All the instinctive antagonism that had come up between them like barbed wire at their first meeting was back again. After the accident to the amateur mountaineer there had been a truce; but the Saint had foreseen renewed hostilities from the moment he had read the name and address on the paper which Lemuel had given him, and he had been at no pains to avert the outbreak. Patricia Holm used to say that the Saint had less than no idea of the art of handling women. That is a statement which other historians may be left to judge; the Saint himself would have been the smiling first to subscribe to the charge, but there were times when Simon Templar's vanity went to strange extremes. If he thought he had any particular accomplishment, he would either boast about it or disclaim it altogether, so you always knew where you were with him. So far as the handling of women was concerned, his methods were usually of the this-is-your-label-and-if-you-don't-like-it-you-can-get-the-hell-out-of-here school-when they were not exactly the reverse-and in this case, at least, he knew precisely what he was doing. Otherwise, he might have had a more entertaining journey to Berlin than he did; but he had developed a soft spot in his heart for the unknown nice boy who used to take Stella Dornford to the movies-and, bless him, probably used to hold her hand in the same. Now, Jacob Einsmann would never have thought of doing a thing like that. . . .

There was another reason-a subsidiary reason-for the Saint's aloofness. He wanted to be free to figure out the exact difference that had been made in the situation by the discovery of the identity of his charge. A new factor had been introduced which was likely to alter a lot of things. And it was necessary to find out a little more about it-a very little more.

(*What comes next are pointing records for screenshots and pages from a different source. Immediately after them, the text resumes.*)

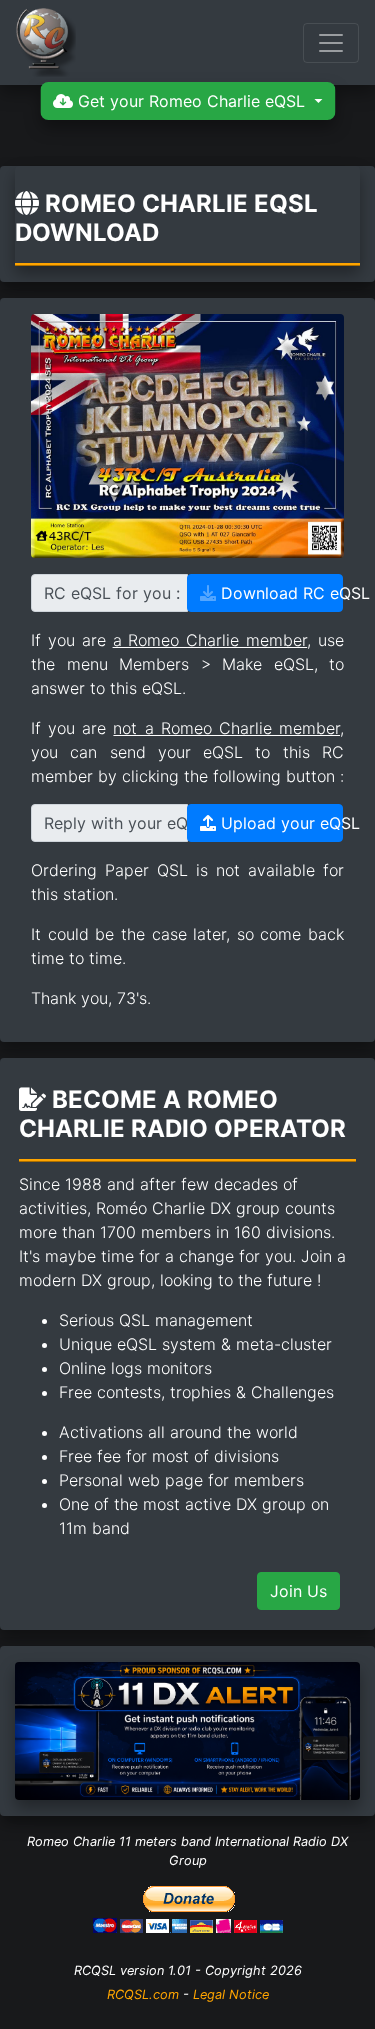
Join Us (298, 1591)
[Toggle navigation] (331, 43)
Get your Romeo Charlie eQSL (191, 101)
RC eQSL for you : (112, 593)
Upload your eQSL (280, 823)
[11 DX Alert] (187, 1729)
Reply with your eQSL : (116, 823)
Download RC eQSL (280, 593)
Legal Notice (231, 1994)
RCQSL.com (143, 1994)
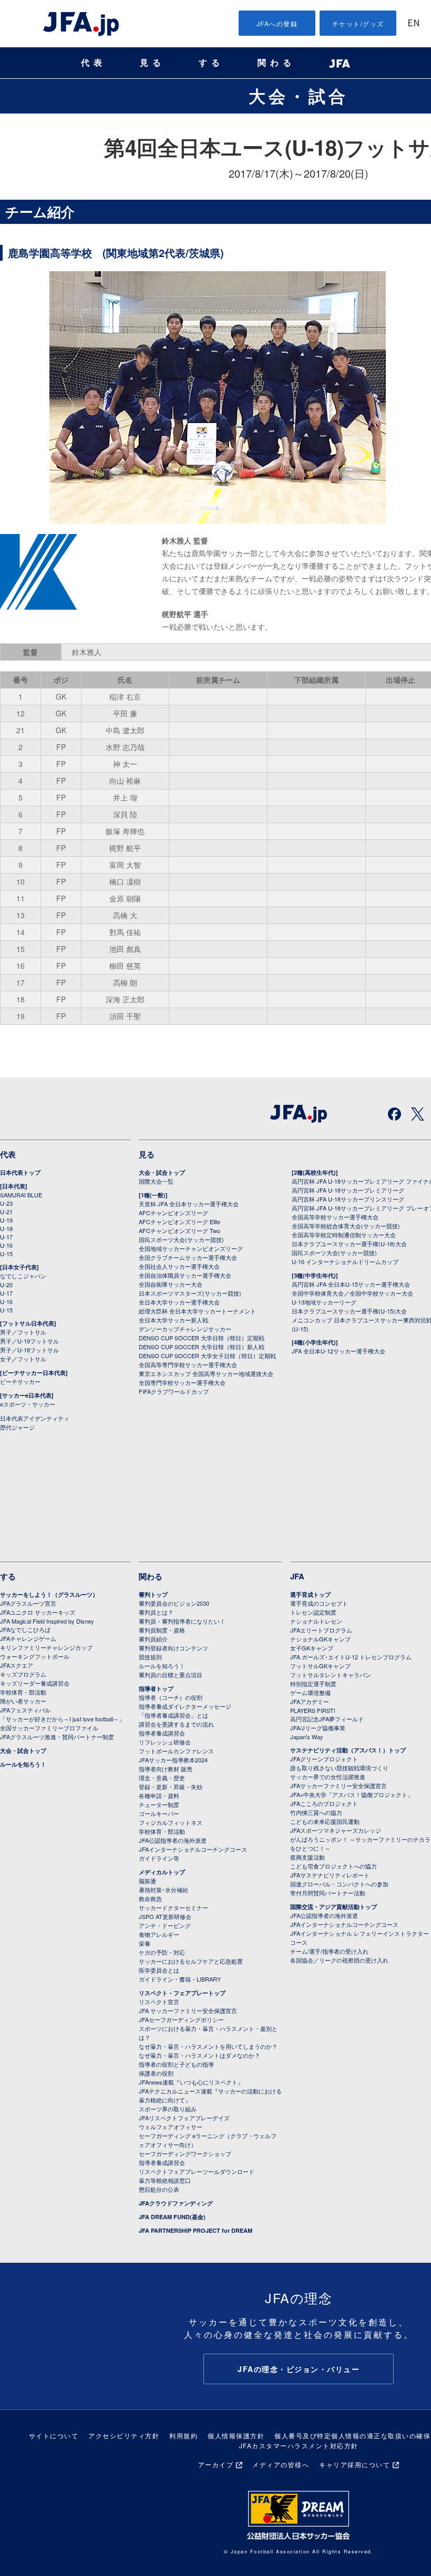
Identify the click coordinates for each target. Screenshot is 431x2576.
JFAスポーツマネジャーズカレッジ (335, 1830)
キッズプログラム (23, 1674)
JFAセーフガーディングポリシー (181, 2019)
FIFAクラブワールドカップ (174, 1391)
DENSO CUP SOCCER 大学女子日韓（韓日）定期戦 (207, 1355)
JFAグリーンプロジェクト (324, 1758)
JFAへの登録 (277, 23)
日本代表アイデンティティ (34, 1418)
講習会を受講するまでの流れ (176, 1724)
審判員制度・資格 (162, 1630)
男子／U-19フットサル (29, 1341)
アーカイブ (216, 2464)
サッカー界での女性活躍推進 (327, 1776)
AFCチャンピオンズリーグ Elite (179, 1221)
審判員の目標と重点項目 (170, 1674)
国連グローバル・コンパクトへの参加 (339, 1884)
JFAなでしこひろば (25, 1629)
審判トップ (153, 1594)
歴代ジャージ (17, 1427)
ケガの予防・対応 (162, 1952)
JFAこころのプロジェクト (324, 1803)
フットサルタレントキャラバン (330, 1674)
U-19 (6, 1220)
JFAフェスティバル (25, 1710)
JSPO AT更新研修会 (165, 1916)
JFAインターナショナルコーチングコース (193, 1849)
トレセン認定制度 (313, 1612)
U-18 (6, 1228)
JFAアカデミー (309, 1701)
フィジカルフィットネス (170, 1822)
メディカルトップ (162, 1872)
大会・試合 (298, 96)
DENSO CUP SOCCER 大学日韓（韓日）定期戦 (201, 1337)
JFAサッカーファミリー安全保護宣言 (338, 1785)
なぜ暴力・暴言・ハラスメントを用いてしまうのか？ (208, 2046)
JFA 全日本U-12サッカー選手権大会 (338, 1351)
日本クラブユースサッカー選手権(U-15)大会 (349, 1311)
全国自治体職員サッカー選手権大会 (185, 1275)
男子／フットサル (23, 1332)
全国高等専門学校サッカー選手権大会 (188, 1364)
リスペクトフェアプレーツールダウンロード (196, 2171)
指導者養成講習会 (162, 1733)
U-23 (6, 1203)
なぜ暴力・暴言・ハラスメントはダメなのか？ (199, 2055)
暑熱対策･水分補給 (163, 1889)
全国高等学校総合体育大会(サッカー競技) (346, 1226)
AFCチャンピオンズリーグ (173, 1212)
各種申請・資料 (159, 1795)
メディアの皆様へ (280, 2464)
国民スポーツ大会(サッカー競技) (181, 1239)
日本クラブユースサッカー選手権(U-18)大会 (349, 1243)
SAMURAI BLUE (21, 1194)
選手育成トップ (310, 1594)
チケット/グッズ (358, 23)
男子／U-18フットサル (29, 1350)
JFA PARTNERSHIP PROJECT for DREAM (195, 2230)
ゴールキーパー (159, 1813)
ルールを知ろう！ (23, 1764)
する (211, 62)
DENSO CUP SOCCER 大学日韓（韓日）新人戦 (201, 1346)
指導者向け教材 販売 (165, 1768)
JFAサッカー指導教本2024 (173, 1760)
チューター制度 (159, 1804)
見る (152, 62)
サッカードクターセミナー (173, 1907)
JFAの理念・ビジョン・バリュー (299, 2369)
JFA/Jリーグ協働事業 (317, 1727)
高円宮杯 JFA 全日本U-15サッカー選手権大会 (351, 1284)
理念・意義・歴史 (162, 1777)
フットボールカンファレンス (176, 1751)
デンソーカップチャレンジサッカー (185, 1329)
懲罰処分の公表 (159, 2189)
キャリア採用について (354, 2464)
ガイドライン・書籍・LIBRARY (180, 1979)
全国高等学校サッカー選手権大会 (335, 1217)
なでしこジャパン (23, 1275)
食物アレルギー (159, 1934)
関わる (276, 62)
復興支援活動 (307, 1857)
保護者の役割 (156, 2073)
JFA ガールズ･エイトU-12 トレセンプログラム (351, 1657)
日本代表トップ (20, 1172)
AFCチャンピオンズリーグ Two (179, 1230)
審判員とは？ (156, 1612)
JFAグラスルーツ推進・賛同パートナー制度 (57, 1736)
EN (413, 24)
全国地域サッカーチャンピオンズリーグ (191, 1248)
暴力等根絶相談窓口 (165, 2180)
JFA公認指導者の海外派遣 (173, 1840)
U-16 (6, 1245)
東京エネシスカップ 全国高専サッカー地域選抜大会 (206, 1373)
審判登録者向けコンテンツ (173, 1648)
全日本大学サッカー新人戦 (173, 1320)
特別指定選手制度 (313, 1683)
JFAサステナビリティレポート (330, 1875)
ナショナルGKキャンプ (320, 1639)
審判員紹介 (153, 1639)
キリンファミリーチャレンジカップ (46, 1647)
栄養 (144, 1943)
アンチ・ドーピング (165, 1925)
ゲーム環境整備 (310, 1692)
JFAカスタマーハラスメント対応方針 (298, 2445)
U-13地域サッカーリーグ (324, 1302)
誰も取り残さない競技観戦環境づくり (339, 1767)
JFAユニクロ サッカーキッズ (37, 1612)
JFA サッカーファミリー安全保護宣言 (188, 2010)
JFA (297, 1576)
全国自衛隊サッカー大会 (170, 1284)
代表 (93, 62)
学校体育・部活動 (23, 1692)
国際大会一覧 (156, 1181)
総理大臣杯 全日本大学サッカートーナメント (197, 1311)
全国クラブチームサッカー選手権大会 (188, 1257)
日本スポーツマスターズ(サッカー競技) (190, 1293)
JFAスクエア (16, 1665)
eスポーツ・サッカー (27, 1404)
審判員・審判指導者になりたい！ (182, 1621)
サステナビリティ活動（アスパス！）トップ (348, 1750)
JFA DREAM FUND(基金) (172, 2217)
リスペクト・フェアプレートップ (182, 1993)
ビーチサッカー (20, 1381)
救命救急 (150, 1898)
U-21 (6, 1211)
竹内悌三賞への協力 (316, 1812)
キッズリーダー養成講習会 (34, 1683)
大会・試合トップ (162, 1172)
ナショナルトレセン (316, 1621)
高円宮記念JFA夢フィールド (327, 1719)
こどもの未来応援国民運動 (325, 1821)
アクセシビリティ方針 (123, 2435)
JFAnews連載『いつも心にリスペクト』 (191, 2082)
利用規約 (183, 2435)
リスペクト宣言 (159, 2001)
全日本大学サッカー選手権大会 (179, 1302)
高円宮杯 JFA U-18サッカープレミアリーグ (348, 1190)
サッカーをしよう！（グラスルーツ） (49, 1594)
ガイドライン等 (159, 1858)
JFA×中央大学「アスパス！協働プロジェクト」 (351, 1794)
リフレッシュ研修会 (165, 1742)
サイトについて (54, 2435)
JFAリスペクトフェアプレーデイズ (184, 2117)
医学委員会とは (159, 1970)
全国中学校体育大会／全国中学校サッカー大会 (352, 1293)
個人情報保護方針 (236, 2435)
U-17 (6, 1237)
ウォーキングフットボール (34, 1656)
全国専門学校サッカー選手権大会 (182, 1382)
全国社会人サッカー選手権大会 (179, 1266)
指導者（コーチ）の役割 (170, 1697)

So they travelled between Hanworth and the Tempelhof in a frostbitten silence which the Saint made no attempt to alleviate; and in the same spirit he took Stella Dornford by taxi to the address that Lemuel had given him.

This was a huge, gloomy house nearly two miles away from the centre of fashionable gaiety, and anything less like a night club Simon Templar had rarely seen.

He did not immediately open the door of the taxi. Instead, he surveyed the house interestedly through a window of the cab; and then he turned to the girl.

"I'm sure Jacob Einsmann isn't a very nice man," he said. "In fact, he and I are definitely going to have words. But I'm ready to leave you at a hotel before I go in."

She tossed her head and opened the door herself.

The Saint followed her up the steps of the house. She had rang the bell while he was paying off the taxi, and the door was unbarred as he reached her side.

"Herr Einsmann wishes to see you also, sir."

The Saint nodded and passed in. The butler-he, like the porter at the Calumet Club, of hallowed memory, looked as if he had been other things in his time-led them down a bare, sombre hall, and opened a door.